The subgroup of patients with Asperger’s disorder emerged as physiologically distinct. When the seven subjects with Asperger’s syndrome were removed from the cohort, the remaining autistic patients continued to be characterized by hypometabolism voxel clusters in the right anterior and the right posterior cingulate gyrus as determined by the three-dimensional resampling method. Note, however, that ANOVA interactions containing both group and hemisphere did not reach significance and that our three-dimensional region-of-interest method provided no statistical contrast of laterality. Furthermore, results of post hoc t tests were not consistent with the resampling findings. As determined by the three-dimensional resampling method, Asperger’s patients showed bilateral cingulate hypometabolism relative to healthy comparison subjects. Another interesting finding was the amygdala volumetric difference between the Asperger’s and the autistic patients. The Asperger’s patients had larger left amygdala volume, and the volume of the amygdala in all patients, but not normal volunteers, was correlated with semantic categorization scores and total number of words correct. In addition, larger left amygdala volumes were associated with lower Autism Diagnostic Interview nonverbal communication scores. Taken together, these exploratory correlations suggest that volume reduction in the left amygdala may be related to poor outcome in patients with autism. It raises the possibility that larger amygdala size in Asperger’s patients might compensate for diminished cingulate function or that the larger amygdala might suppress cingulate function. Thus, the metabolic data for the anterior cingulate are consistent with an autism spectrum (autism-Asperger-normal), and the volumetric data for the amygdala are consistent with separate entities within the category of pervasive developmental disorders.

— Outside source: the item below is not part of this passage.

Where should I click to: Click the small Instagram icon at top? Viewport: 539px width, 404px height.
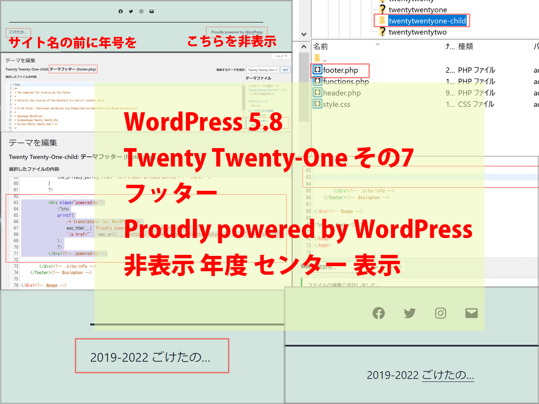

Our findings of lower cingulate metabolism in autistic patients do not appear to be secondary to their poorer verbal memory performance. An analysis of normal subjects and a performance-matched autistic subgroup yielded the same significant decreases in cingulate metabolism. Compensatory verbal memory processing in posterior cingulate (Brodmann’s area 29), where modest but nonsignificant elevations were seen in autistic patients, or in other areas such as the cerebellum or cerebral cortex
(2,
8,
30) not assessed in this study, should remain a goal in future studies.